1. Critical points of Marx’s and Engel’s Communist Manifesto
1.1. Class struggle
One of the most essential premises of Marx’s works is that “The history of all hitherto existing society is the history of class struggles” (Marx; Engels 1848: 14). This is a strong assertion to make and it must be understood in the historical context Marx lived in. Europe was a very unstable place at that time and philosophy was a powerful weapon. The industrial revolution promised devastation and alienation and Marx needed to oversimplify history to create a philosophy that would revolutionize society. This Darwinian theory of the formation of society is true but not essential to society, and that’s what Marx failed to notice. The same as Darwin failed to notice that evolution can take place without rivalry or life threats, Marx couldn’t conceive the idea of a society without class struggle. The only solution, according to Marx, was for the proletarians to take over and abolish private property, converting everyone into communists. But the same as post-Darwinian theories started emerging, with symbiosis and coherence as its basic principles, economic theories should get rid of the competition factor as essential to societies.

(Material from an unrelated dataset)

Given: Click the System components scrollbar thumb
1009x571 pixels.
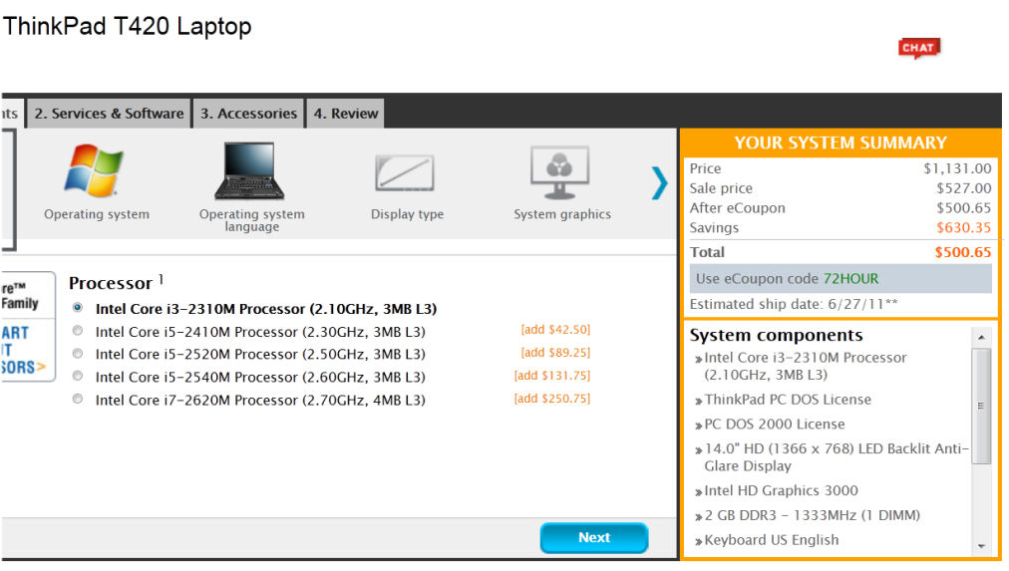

In post-Darwinian theories, evolution is the result of ontogenetic change -a change in the usage of genetic memory- and not the result of mutations, as in Darwinian theories. In post-Darwinism, the reason of the change is not the environment but the organism itself, and DNA is not the determinant of the structure and behavior of an organism but a thesaurus whose entries can be used according to the needs of the organism. Also the role of sex is not so relevant for evolution in post-Darwinian theories, because the function of sexual reproduction is to create species by forgetting unnecessary genetic memory, and not to provide new genetic variants as in Darwinian theories. Although there are newer theories, such as neo-Darwinism, which resume Darwinian principles, post-Darwinism presents a coherent alternative to Darwinism and it must be taken into account when developing a social theory. The advantages of post-Darwinism over Darwinism are evident: post-Darwinism is not as deterministic as Darwinism and therefore it empowers people and helps them build the society they want rather than submitting themselves to natural laws of society.

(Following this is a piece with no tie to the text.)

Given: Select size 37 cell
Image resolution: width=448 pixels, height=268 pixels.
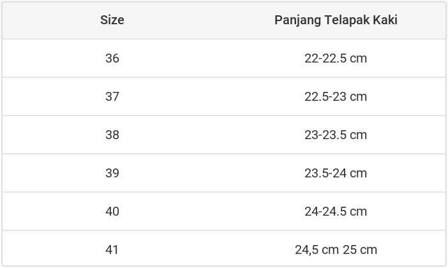Looking at the screenshot, I should 112,96.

Instead of seeing class struggle as a necessary condition of the evolution of society, we can see it simply as a byproduct. This doesn’t affect the goal: The transition towards a society without classes. It simply affects the way: Struggle is no longer needed to achieve this goal. Symbiosis and coherence can replace competition and rivalry in the socio-economic sphere. A revolution is no longer needed but a good analysis of the conditions of change and a conciliation of interests.